What you will find on this page

Here we present preliminary drug overdose deaths based upon Washington State Department of Health quarterly data. These have yet to be finalized, so they will change somewhat, most likely increasing. We provide detailed discussion of data issues at the bottom of this page. As we discuss further there, the Washington Department of Health implemented count suppresion measures beginning with Q1 and Q2 of 2021 (published together).

Drug categories are based on ICD-10 codes with one exception:

Statewide deaths involving drug types of interest

In the time trends graph below, click on "All drug poisonings" and other collective series in the legend in order to better see less aggregated or common drug categories.

Data sources: Washington State Department of Health. Q = quarter.
Data sources: Washington State Department of Health. Q = quarter.

County-specific increases in deaths involving drug types of interest

Only one county, King, saw notable jumps in any type of drug death in Q2 2021, in the overlapping fentanyls and other synthetic opioids categories (to 77 deaths in the quarter). By "notable" we mean the count in the most recent quarter is more than double the average over the prior 3 years (12 quarters).

Data notes

Certification of deaths in the United States relies on a devolved, usually county-based process. As we discuss elsewhere in these pages (see our opioid deaths page and major drug deaths page for more information) deaths involving drugs are a particular challenge. This New York Times Magazine article addresses some of the myriad issues inherent in the US death certification system through the lens of the opioid crisis.

Whereas the "official" death certificate data we use elsewhere go through a centralized process designed to create a more uniform national dataset, on this page we use a different data source. The Washington state Department of Health publishes preliminary drug death counts for recent quarters. Drug deaths take longer to certify than most other deaths, and so pending death certificates at any point in time will be disproportionately drug deaths. As such, some counts presented for more recent quarters will almost certainly increase.

Drug-caused deaths are compiled by the state Department of Health based on individual-level death certificate data. They represent reported drug poisonings (based on ICD-10 codes X40-X44, X60-X64, X85, and Y10-Y14 as the underlying cause of death) involving Washington residents who died in Washington. This common definition excludes cases where alcohol poisoning or alcoholism, carbon monoxide poisoning, etc., was coded as the underlying cause of death. Many drug deaths involve multiple drugs, and identifying the single drug out of many that resulted in death is impossible. Thus, these deaths are best described as drug poisonings involving the drug or category of drugs specified.

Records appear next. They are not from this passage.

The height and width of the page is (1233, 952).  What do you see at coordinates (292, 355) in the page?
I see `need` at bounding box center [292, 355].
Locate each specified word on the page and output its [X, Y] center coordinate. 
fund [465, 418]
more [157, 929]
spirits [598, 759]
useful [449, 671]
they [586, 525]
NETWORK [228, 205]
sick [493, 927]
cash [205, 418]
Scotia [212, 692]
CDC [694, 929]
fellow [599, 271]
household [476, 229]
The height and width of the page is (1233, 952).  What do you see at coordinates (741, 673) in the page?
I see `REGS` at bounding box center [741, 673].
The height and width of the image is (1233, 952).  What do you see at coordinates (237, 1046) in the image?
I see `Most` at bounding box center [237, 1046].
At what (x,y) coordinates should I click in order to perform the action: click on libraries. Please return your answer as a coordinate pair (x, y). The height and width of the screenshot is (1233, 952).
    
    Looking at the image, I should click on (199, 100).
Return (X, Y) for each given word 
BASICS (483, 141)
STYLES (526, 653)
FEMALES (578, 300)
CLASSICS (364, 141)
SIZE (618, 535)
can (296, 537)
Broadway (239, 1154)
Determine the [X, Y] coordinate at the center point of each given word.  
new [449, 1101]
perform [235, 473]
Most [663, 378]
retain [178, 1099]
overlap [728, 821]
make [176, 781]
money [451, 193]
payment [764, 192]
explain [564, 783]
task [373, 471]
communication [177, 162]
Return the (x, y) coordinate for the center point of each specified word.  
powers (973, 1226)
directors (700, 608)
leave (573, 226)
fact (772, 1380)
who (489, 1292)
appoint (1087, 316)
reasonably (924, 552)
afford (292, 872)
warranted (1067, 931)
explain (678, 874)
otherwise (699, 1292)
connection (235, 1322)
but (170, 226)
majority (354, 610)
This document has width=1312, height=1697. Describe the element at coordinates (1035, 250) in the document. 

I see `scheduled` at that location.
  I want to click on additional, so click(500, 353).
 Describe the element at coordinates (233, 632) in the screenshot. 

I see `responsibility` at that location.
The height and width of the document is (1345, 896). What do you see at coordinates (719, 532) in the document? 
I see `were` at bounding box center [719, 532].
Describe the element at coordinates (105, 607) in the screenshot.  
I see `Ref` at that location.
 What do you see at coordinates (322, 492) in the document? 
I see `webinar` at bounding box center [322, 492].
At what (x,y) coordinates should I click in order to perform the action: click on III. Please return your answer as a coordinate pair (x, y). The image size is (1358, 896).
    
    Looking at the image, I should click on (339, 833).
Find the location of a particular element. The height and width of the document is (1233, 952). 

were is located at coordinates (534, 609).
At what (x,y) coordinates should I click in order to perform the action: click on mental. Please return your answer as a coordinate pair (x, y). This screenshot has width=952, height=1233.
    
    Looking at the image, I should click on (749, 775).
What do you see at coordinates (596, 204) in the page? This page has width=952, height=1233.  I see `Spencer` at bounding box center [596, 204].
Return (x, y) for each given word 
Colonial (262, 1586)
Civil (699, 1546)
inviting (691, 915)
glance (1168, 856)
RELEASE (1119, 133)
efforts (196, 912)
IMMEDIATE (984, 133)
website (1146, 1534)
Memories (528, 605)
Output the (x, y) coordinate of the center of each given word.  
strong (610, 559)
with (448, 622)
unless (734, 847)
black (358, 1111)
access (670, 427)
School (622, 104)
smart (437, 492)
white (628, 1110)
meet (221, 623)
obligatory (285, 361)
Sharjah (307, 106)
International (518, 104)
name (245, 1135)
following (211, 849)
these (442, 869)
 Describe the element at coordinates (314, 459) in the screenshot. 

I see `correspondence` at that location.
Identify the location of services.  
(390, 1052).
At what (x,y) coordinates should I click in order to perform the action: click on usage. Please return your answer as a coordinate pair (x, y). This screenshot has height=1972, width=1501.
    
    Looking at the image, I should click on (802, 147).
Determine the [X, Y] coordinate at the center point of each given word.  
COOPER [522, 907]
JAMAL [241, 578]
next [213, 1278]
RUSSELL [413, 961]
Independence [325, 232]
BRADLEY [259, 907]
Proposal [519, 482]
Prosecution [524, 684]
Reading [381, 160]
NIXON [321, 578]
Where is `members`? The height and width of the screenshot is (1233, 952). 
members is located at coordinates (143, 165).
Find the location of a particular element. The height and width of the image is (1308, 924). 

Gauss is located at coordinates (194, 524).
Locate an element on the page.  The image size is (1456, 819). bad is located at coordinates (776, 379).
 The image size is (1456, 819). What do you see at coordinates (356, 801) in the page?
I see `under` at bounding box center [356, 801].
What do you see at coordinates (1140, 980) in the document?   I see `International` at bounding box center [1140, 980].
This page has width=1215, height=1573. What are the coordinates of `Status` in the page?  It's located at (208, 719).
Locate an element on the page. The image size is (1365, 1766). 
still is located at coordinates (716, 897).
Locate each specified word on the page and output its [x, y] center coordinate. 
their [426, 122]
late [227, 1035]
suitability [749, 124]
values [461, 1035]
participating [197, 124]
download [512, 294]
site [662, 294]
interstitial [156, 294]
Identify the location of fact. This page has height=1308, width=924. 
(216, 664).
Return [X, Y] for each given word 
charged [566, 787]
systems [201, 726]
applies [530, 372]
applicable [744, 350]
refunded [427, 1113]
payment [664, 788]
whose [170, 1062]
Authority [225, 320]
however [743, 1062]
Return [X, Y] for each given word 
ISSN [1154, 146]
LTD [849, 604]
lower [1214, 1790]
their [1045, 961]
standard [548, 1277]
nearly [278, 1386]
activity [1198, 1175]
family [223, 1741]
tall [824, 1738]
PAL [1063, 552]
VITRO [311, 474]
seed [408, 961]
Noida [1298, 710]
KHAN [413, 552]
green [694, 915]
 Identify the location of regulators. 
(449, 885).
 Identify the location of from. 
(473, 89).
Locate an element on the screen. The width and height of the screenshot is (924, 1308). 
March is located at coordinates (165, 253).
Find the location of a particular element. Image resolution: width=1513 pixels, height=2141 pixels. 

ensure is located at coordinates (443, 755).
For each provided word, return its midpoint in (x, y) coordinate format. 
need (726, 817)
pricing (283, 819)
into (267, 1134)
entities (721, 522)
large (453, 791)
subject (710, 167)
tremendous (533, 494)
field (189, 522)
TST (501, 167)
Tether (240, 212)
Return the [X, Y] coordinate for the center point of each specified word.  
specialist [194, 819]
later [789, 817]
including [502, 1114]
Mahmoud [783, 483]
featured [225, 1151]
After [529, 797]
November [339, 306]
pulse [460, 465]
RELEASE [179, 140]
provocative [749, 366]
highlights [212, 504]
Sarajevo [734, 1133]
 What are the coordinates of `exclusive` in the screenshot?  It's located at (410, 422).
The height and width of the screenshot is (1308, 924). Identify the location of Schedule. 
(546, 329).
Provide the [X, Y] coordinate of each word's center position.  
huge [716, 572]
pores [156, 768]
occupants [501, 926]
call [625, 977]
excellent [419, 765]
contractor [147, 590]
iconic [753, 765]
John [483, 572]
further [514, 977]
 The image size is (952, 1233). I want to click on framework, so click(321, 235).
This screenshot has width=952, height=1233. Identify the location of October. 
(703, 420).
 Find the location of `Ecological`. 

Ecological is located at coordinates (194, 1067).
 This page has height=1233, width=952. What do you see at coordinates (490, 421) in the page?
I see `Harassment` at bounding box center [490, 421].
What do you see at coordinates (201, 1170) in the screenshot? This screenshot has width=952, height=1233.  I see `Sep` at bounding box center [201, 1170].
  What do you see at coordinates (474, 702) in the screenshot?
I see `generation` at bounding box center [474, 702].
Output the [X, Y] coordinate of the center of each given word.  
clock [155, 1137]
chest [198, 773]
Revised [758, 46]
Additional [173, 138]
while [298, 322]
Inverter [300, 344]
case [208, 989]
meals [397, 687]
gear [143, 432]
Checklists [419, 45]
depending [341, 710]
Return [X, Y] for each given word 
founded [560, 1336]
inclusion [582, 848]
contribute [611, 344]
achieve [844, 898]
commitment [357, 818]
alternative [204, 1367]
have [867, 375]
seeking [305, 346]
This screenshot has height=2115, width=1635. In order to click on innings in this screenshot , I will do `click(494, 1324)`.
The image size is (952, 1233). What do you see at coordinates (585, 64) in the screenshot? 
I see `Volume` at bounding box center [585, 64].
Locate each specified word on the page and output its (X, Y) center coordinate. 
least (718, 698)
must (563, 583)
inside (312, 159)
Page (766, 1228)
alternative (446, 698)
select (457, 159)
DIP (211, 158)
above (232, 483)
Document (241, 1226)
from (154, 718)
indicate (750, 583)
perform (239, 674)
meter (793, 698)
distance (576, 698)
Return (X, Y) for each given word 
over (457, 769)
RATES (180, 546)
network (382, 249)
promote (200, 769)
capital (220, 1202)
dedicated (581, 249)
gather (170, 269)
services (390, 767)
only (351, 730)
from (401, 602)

Although identification of drugs in deaths has improved over time, for heroin as well as fentanyls in particular, the time period presented here entails fairly constant accuracy of drug classification within jurisdiction. There may remain important differences across jurisdictions, particularly to the extent that death determination does not involve enlisting the aid of the state toxicology lab. Furthermore, some counties have recently put special emphasis on fentanyl deaths and are identifying those deaths more quickly than other deaths. Again, the data presented here are preliminary and will change.

The Department of Health, beginning with Q1 and Q2 2021, now suppresses counts between 1 and 9. This means that we can no longer witness a particular drug in a particular county jump from an average of 2 to 5, or from 9 to 19 etc. This means we will no longer present maps of jumps, as in the prior version of this page, because smaller counties are being censored. The absence of discussion of a particular drug category (e.g., fentanyls) in a particular county (e.g., Mason) should not be taken as meaning that drug is not growing in threat in that county.